** Opening TASK MATERIAL block **

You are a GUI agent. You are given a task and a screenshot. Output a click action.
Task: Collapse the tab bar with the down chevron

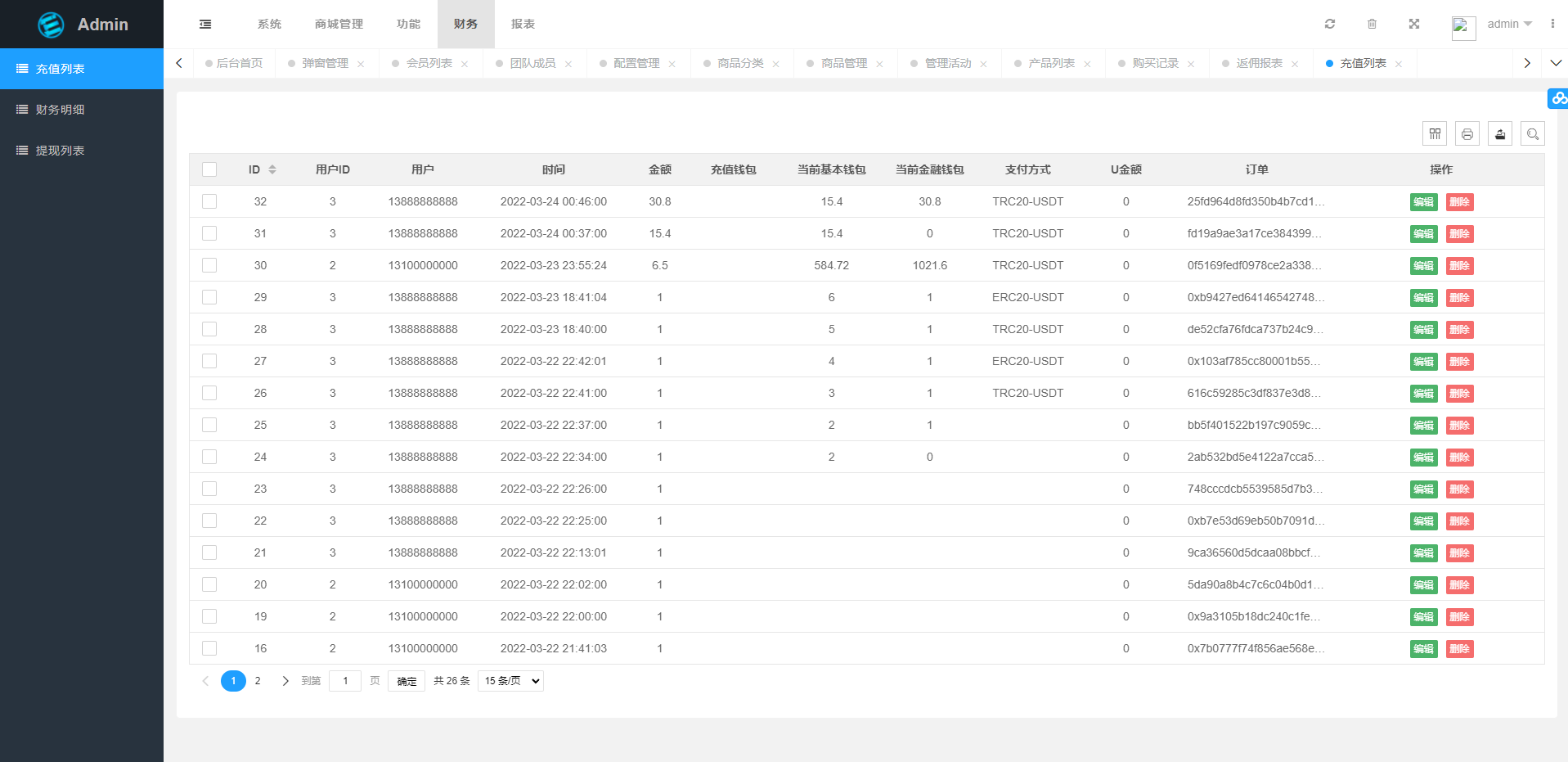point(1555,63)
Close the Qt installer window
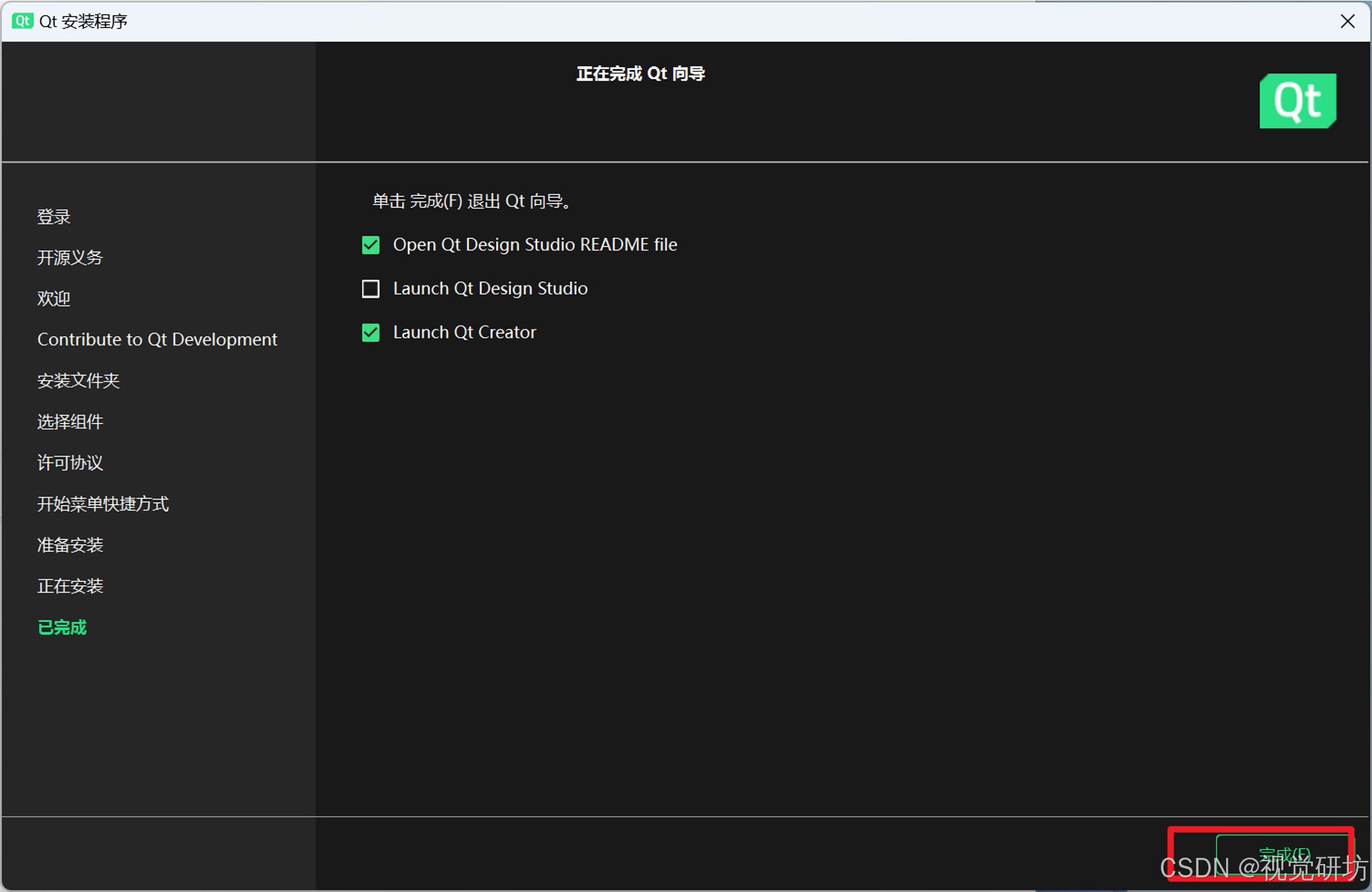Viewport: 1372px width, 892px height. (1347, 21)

** Closing TASK MATERIAL block **
** Opening TASK MATERIAL block **

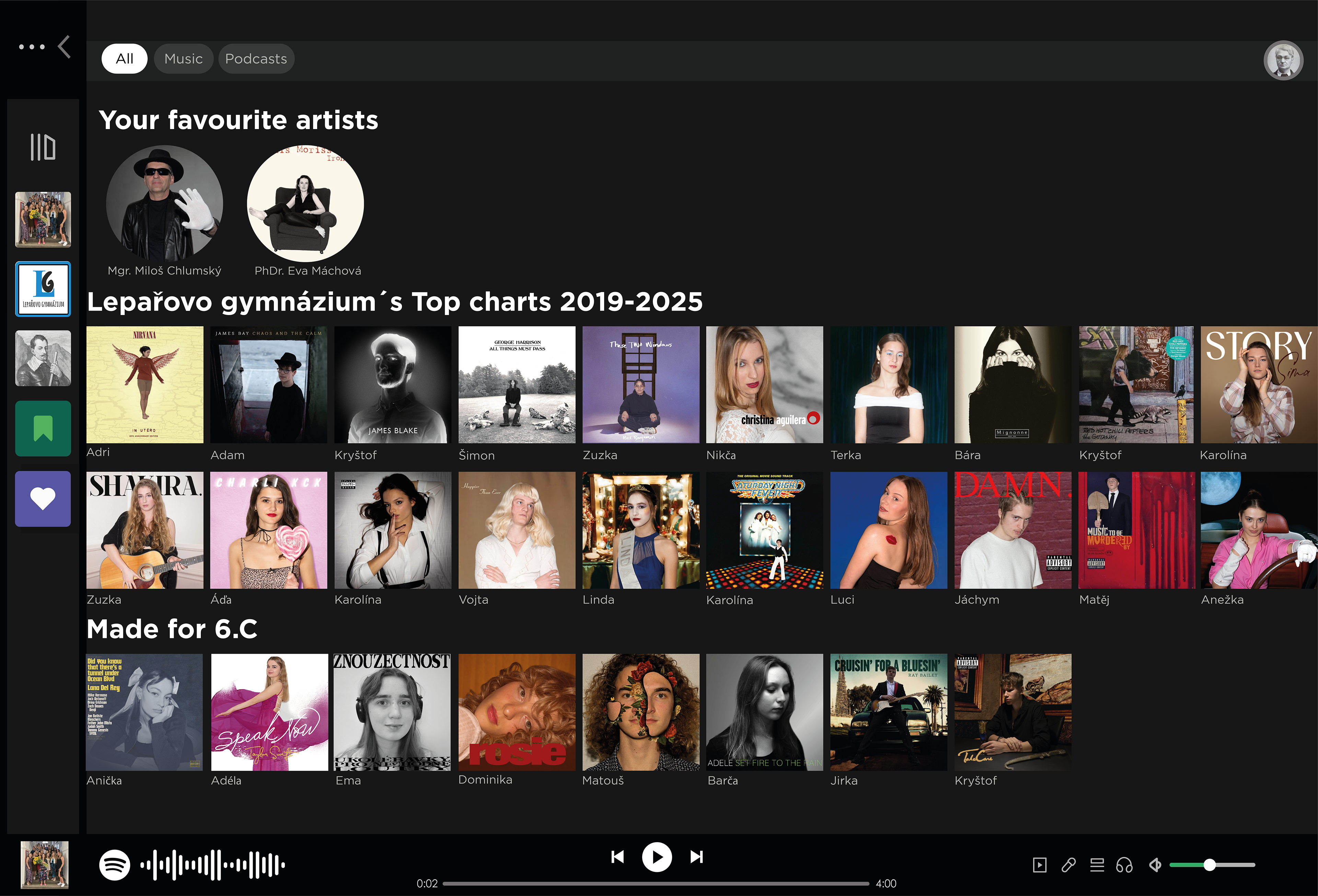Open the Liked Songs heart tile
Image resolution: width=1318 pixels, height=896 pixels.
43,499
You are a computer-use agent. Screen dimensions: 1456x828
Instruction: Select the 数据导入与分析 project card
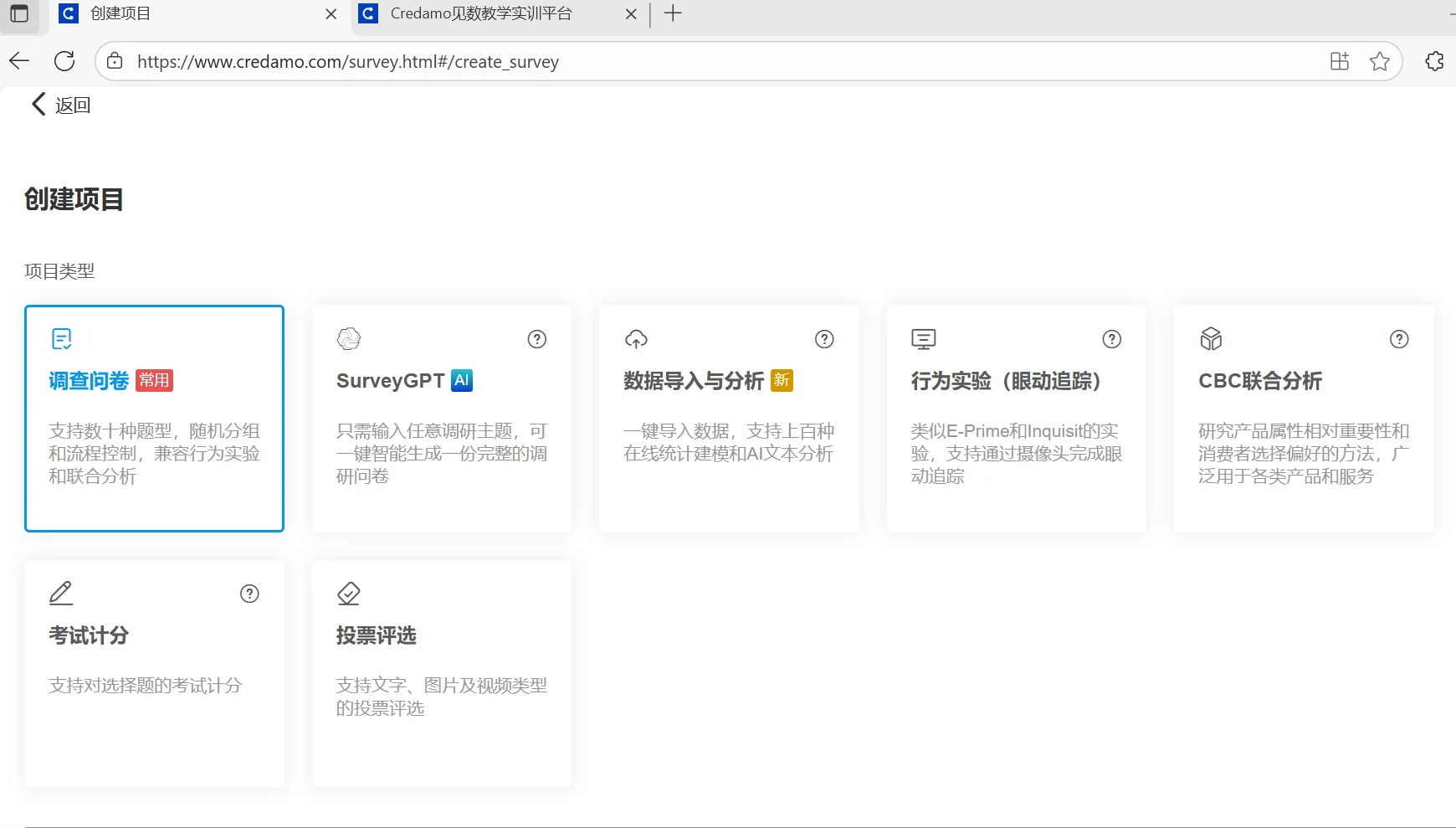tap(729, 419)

** Closing TASK MATERIAL block **
** Opening TASK MATERIAL block **

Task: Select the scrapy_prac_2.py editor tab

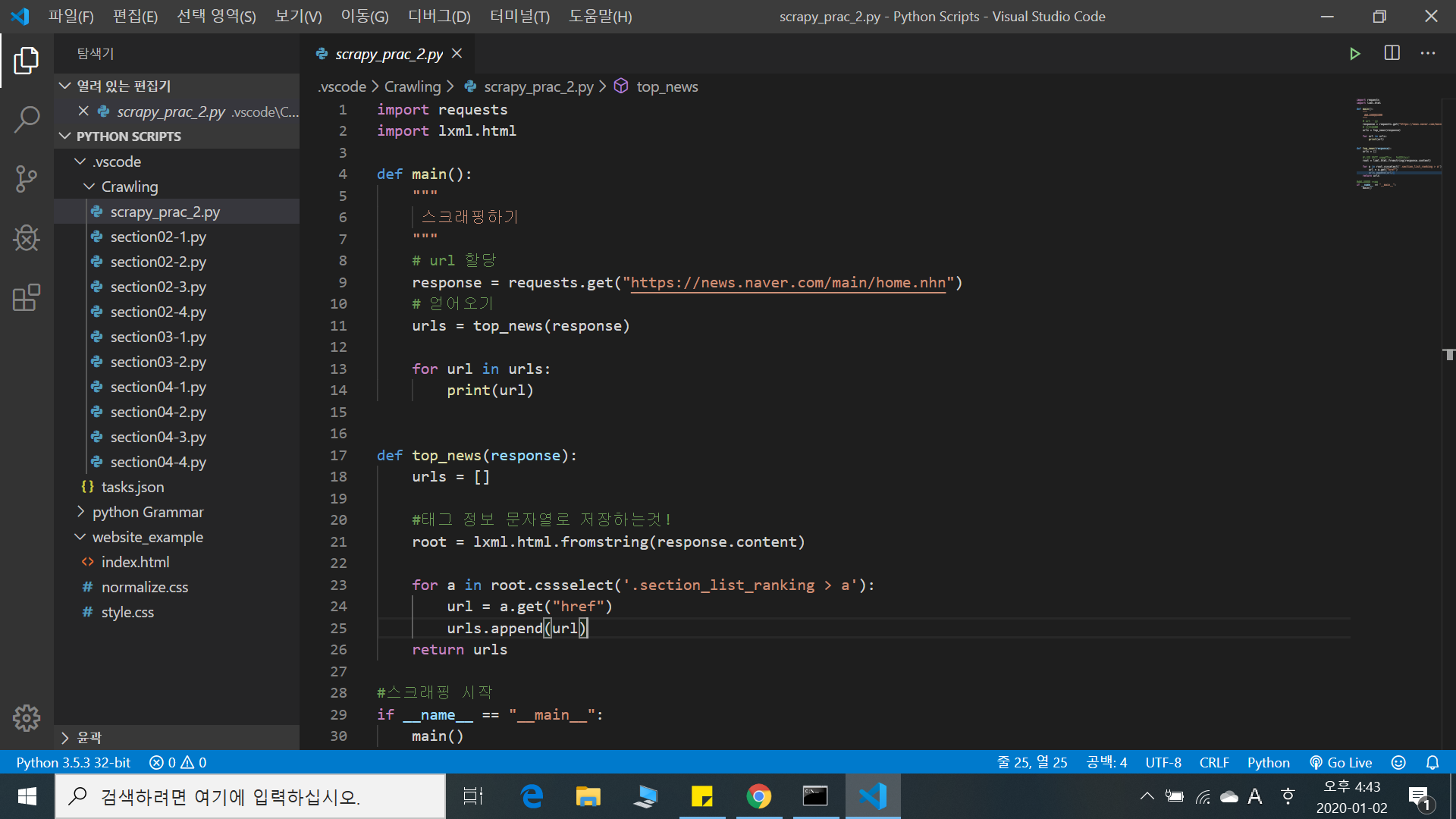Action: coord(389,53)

** Closing TASK MATERIAL block **

## REQUIREMENT
Scan the listing for "agent" and copy out each line that has it.

## YOUR SOLUTION
You are a GUI agent. You are given a task and a screenshot. Output a click action.
You are a computer-use agent. Screen dimensions: 1456x828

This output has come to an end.